** Exercise directions **
Every line below between the one holding "Djgrooves (89, 547)" and the one holding "Popular Members (532, 1356)", inclusive, should be copied exactly, and no other line.
++++++++++
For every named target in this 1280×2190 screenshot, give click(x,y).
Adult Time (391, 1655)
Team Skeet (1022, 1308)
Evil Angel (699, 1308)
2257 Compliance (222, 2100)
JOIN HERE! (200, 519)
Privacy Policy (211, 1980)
++++++++++
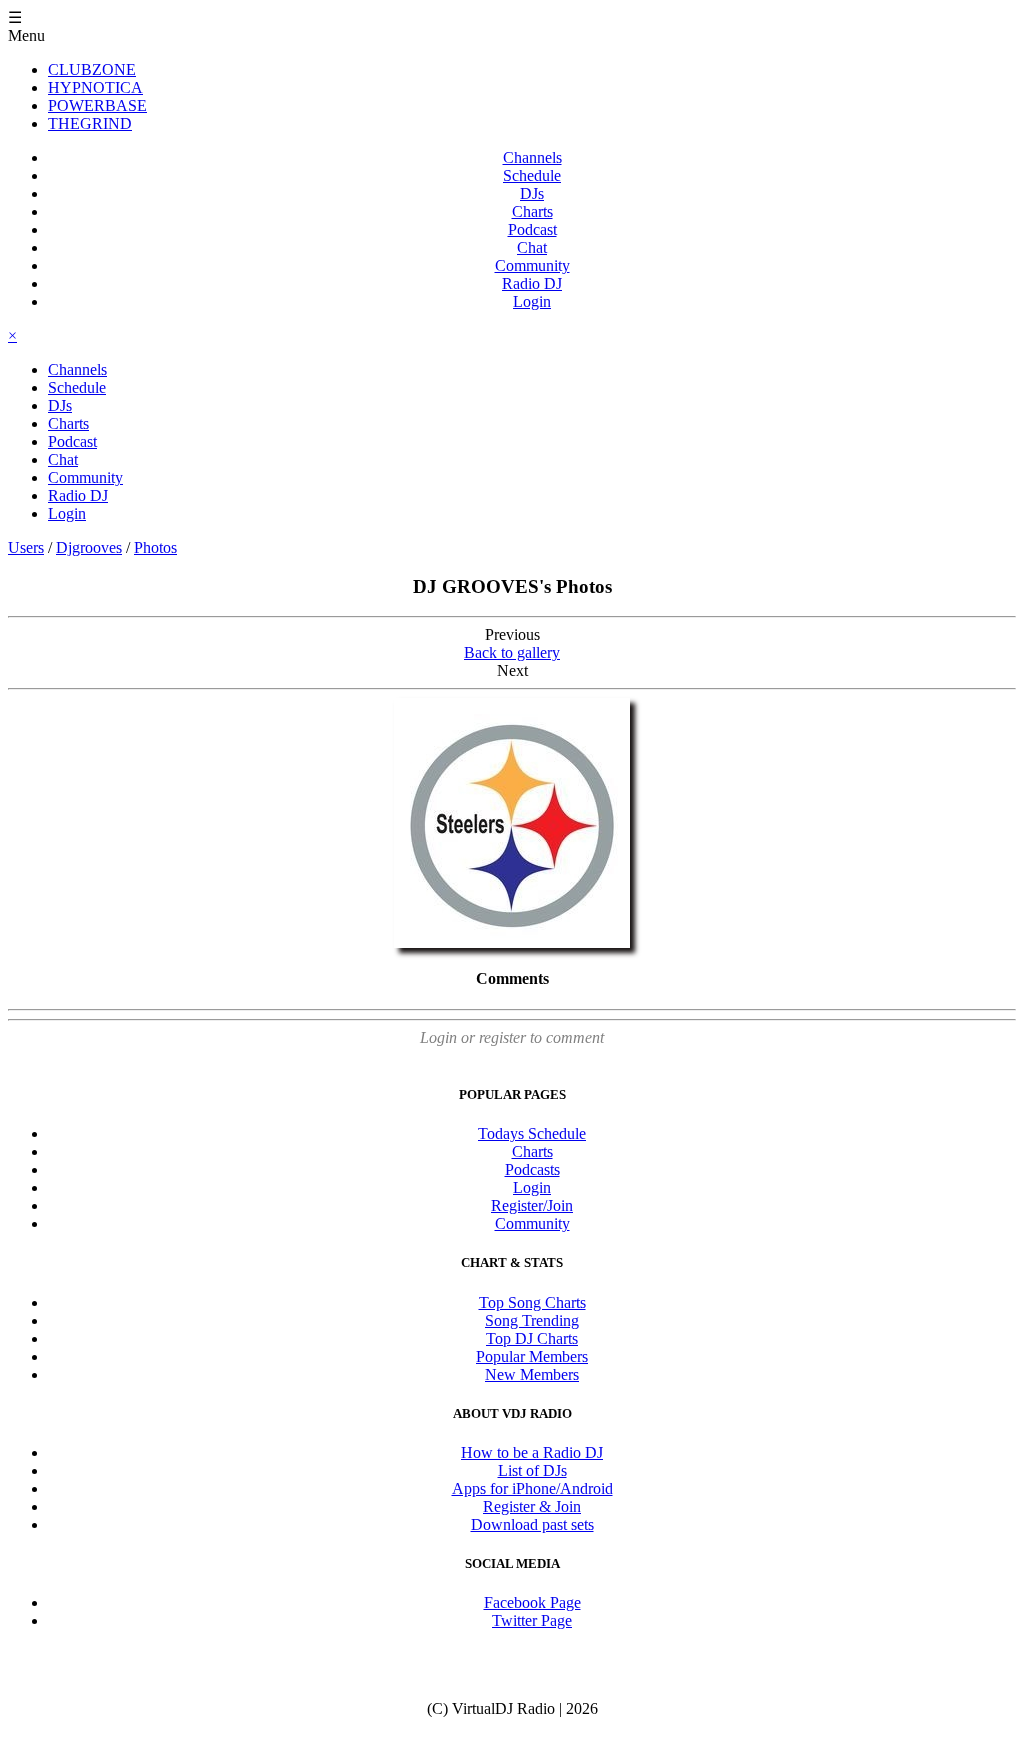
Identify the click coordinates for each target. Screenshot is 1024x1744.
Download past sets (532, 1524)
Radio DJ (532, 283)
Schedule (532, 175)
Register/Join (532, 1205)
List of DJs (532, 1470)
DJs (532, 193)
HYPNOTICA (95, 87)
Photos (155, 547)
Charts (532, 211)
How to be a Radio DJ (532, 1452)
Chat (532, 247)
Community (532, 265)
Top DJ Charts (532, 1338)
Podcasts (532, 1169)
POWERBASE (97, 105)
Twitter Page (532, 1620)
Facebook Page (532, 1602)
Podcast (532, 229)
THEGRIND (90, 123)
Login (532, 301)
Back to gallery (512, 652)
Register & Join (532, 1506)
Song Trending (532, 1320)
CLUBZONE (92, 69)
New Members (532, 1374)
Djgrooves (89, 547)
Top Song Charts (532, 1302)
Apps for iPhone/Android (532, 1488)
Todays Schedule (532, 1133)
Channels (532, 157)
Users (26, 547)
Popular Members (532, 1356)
++++++++++
** Exercise output **
Djgrooves (89, 547)
Top Song Charts (532, 1302)
Apps for iPhone/Android (532, 1488)
Todays Schedule (532, 1133)
Channels (532, 157)
Users (26, 547)
Popular Members (532, 1356)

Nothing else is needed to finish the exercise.